Compromise requires concession, especially when the subjects of transportation, taxes and the environment intersect.
It appears the Legislature and Gov. Jay Inslee have come to terms on a $16.1 billion transportation budget that should be ready for the governor’s signature some time today. We’ve harped on this issue often enough we welcome the resolution, even though it required the regular session and more than two special sessions to complete this and other budget matters.
Republicans, in proposing a transportation budget in the Senate all the way back in March, signaled they were ready to move a funding package forward with an increase in the gas tax. Democrats agreed to a change that redistributes sales tax receipts from transportation projects back into the transportation budget instead of the general fund. And the governor also finally had to give on what had been called a “poison pill.” Republicans tied $1 billion in multimodal public transportation projects to a requirement that Gov. Inslee and the state Department of Ecology not proceed with plans to implement a low-carbon fuel standard. The standard, similar to what California and Oregon have adopted, would have required a 10 percent reduction in carbon emissions from vehicles over 10 years. Republicans objected to the standard, citing the increase in fuel costs that would have resulted.

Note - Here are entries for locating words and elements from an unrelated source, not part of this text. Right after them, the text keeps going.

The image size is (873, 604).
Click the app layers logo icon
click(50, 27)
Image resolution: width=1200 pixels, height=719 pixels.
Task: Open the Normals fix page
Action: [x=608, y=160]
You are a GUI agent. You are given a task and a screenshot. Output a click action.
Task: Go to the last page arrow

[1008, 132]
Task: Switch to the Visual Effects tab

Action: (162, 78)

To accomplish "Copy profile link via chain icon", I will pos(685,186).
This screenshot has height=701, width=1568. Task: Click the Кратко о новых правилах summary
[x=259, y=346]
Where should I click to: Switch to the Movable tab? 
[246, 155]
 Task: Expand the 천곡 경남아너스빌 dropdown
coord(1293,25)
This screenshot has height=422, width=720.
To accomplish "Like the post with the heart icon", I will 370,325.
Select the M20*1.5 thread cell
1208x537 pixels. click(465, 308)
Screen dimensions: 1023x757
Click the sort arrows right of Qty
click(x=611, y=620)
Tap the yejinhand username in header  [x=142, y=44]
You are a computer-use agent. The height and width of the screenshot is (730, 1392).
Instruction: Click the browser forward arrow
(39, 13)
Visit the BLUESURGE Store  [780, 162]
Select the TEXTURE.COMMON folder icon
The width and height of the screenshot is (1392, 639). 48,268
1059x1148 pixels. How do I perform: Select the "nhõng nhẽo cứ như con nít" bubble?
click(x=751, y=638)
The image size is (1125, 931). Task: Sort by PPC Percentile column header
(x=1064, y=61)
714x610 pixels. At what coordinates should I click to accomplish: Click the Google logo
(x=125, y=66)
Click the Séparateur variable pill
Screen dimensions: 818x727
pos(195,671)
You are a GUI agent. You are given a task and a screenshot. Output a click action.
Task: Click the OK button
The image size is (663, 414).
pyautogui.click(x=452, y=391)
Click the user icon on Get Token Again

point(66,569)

If not a poison pill, it was a bitter pill for Inslee to swallow, especially after the Legislature rejected his earlier call to fund some of the state budget through a carbon tax. Inslee has pledged to sign the bill, even though it ties his hands, recognizing the transportation budget’s importance to jobs, traffic congestion relief, safety and infrastructure improvements and the state’s economy. Even without the low-carbon standard, the transit projects themselves, by encouraging people to leave behind their single-occupancy vehicles, still can have a significant impact on carbon reduction, improving our air quality and health.
Inslee shouldn’t drop his advocacy for either the carbon tax or the fuel standard. Both issues should be revisited and discussed further. California and Oregon’s experience with the low-carbon standard over the next few years may help inform the debate here, allowing us to avoid speculation about the costs involved.
We can also hope that our representatives in Washington, D.C., are paying attention to the deal struck here for transportation. U.S. Rep. Rick Larsen is in Snohomish County this week to visit Marysville, Lynnwood and Everett to discuss the Grow America Act that he co-sponsored in the House. The act would inject $478 billion into the federal Highway Trust Fund. (See the Congressman’s commentary here). Joined with the state’s transportation budget, the act is crucial to many transportation projects in the county and the state.
Voters will have their own concessions to make, specifically ballot measures for tax increases by Community Transit to expand bus service and Sound Transit to extend the Link light rail line to Everett.
But this is how we build a transportation system that will serve us well into the 21st century.